• **SET EXERCISE**
Rewrite the items from the line with "Click the red dive flag at Fury shoal" through the final line of the items, requests included. Increase each click coordinate in the answers by 87.
"""
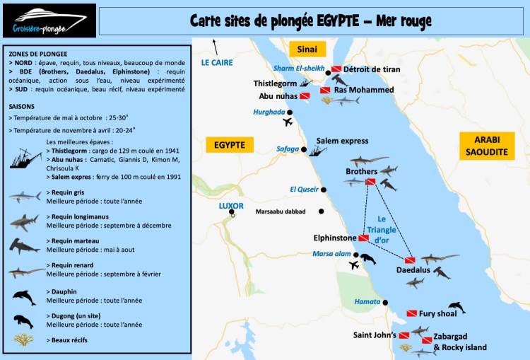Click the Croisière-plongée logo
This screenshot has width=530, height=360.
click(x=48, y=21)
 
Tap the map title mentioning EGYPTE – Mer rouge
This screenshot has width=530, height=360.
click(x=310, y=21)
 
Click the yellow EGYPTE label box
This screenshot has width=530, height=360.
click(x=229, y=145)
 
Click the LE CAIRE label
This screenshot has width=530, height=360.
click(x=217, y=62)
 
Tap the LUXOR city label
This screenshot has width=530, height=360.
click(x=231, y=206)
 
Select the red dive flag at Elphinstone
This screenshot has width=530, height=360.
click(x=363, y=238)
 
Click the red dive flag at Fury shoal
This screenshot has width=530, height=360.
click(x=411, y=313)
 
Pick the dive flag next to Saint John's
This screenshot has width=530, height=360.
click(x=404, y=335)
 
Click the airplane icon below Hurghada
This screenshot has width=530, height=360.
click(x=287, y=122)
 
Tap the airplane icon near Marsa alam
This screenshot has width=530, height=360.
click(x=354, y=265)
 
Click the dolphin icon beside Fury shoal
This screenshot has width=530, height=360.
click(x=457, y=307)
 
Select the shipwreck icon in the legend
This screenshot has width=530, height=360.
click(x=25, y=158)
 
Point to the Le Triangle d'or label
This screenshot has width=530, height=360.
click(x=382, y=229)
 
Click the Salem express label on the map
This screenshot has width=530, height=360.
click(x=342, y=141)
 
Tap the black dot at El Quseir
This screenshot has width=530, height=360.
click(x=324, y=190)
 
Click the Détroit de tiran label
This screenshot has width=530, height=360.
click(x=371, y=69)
"""
• **OUTPUT FOR THIS EXERCISE**
Click the red dive flag at Fury shoal
This screenshot has width=530, height=360.
click(x=498, y=400)
 
Pick the dive flag next to Saint John's
This screenshot has width=530, height=360.
click(x=491, y=422)
 
Click the airplane icon below Hurghada
This screenshot has width=530, height=360.
click(x=374, y=209)
 
Tap the airplane icon near Marsa alam
This screenshot has width=530, height=360.
click(x=441, y=352)
 
Click the dolphin icon beside Fury shoal
This screenshot has width=530, height=360.
click(x=544, y=394)
 
Select the shipwreck icon in the legend
This screenshot has width=530, height=360.
click(x=112, y=245)
 
Point to the Le Triangle d'or label
This screenshot has width=530, height=360.
click(x=469, y=316)
 
Click the Salem express label on the map
This screenshot has width=530, height=360.
click(x=429, y=228)
 
Tap the black dot at El Quseir
This screenshot has width=530, height=360.
click(x=411, y=277)
 
Click the Détroit de tiran label
This screenshot has width=530, height=360.
click(x=458, y=156)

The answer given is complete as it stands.